La buena noticia es que no estamos ante una clase de literatura griega de tres horas. La mejor noticia es que tampoco se siente como una tarea escolar disfrazada de blockbuster.
Con un elenco tan absurdo que parece una lista de invitados de los Oscar —Matt Damon, Tom Holland, Anne Hathaway, Robert Pattinson, Lupita Nyong’o, Zendaya, Charlize Theron, Elliot Page, Jon Bernthal, Mia Goth y John Leguizamo, entre muchos otros—, Nolan construye una aventura épica que, como suele ocurrir en su cine, juega con distintas líneas temporales. Sin embargo, y para sorpresa de quienes todavía tienen pesadillas intentando explicar Tenet, esta vez la narrativa resulta bastante accesible.

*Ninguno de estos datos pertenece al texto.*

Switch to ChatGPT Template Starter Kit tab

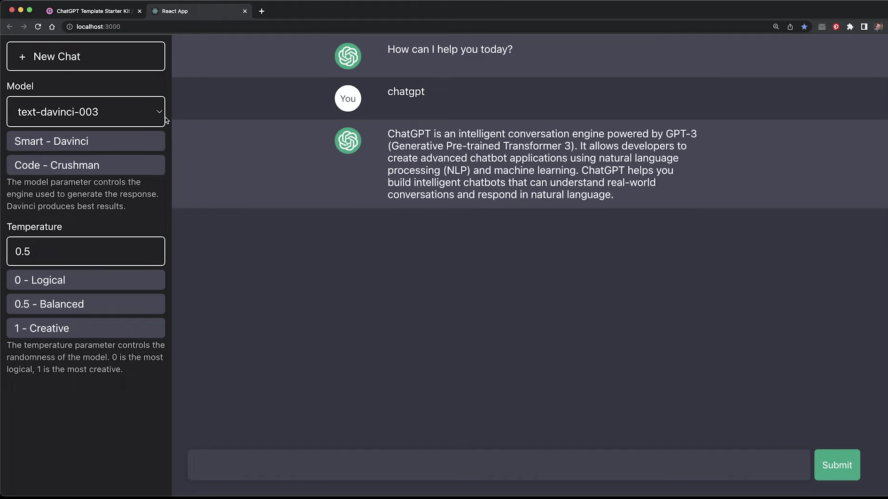pos(93,11)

La historia sigue siendo la del largo regreso de Odiseo a Ítaca tras la Guerra de Troya, pero Nolan encuentra algo particularmente interesante en el concepto de la xenía, la hospitalidad sagrada de la cultura griega. Puede parecer un detalle menor frente a monstruos, dioses y batallas, pero termina convirtiéndose en uno de los temas más relevantes de la película: cómo tratamos al extraño dice mucho más de nosotros que cualquier discurso heroico.
Visualmente, la película es exactamente lo que uno espera de Nolan trabajando junto al fotógrafo Hoyte van Hoytema. Cada encuadre parece diseñado para justificar la existencia de las pantallas IMAX. Los paisajes, los barcos, las tormentas y los enfrentamientos poseen una escala monumental que recuerda al cine épico clásico, ese que aspiraba a ser más grande que la vida misma sin preocuparse demasiado por las tendencias de TikTok.
Y aunque los dioses sobrevuelan constantemente el relato, Nolan mantiene los pies relativamente en la tierra. Hay rituales, sacrificios, criaturas legendarias y elementos fantásticos, pero el director parece más interesado en los dilemas humanos: la culpa, la ambición, la venganza y la obsesión por volver a casa.
Ahora bien, tampoco estamos frente a una obra maestra indiscutible. La película entretiene mucho más de lo que emociona. Admiramos constantemente lo que ocurre en pantalla, pero pocas veces logramos conectar emocionalmente con ello. Además, la batalla final se extiende más de lo necesario y algunas decisiones narrativas seguramente harán fruncir el ceño a los puristas que consideran a Homero territorio sagrado.
Pero siendo honestos, esas son objeciones relativamente pequeñas frente a una producción que se atreve a recuperar el espíritu del gran cine de aventuras. En una época donde muchas superproducciones parecen diseñadas por comités de marketing, La Odisea se siente como la visión de un director obsesionado con contar una historia a gran escala.
¿Es la mejor película de Nolan? No.
¿Está a la altura de El caballero de la noche, Interestelar u Oppenheimer? Tampoco.
¿Vale la pena verla en la pantalla más grande posible? Absolutamente.
La Odisea es una buena película, con secuencias emocionantes, imágenes espectaculares y suficientes ideas para mantener la conversación después de salir del cine. No redefine el género épico ni será recordada como la obra definitiva de Christopher Nolan, pero sí demuestra que todavía existen directores dispuestos a apostar por el espectáculo cinematográfico en su forma más ambiciosa.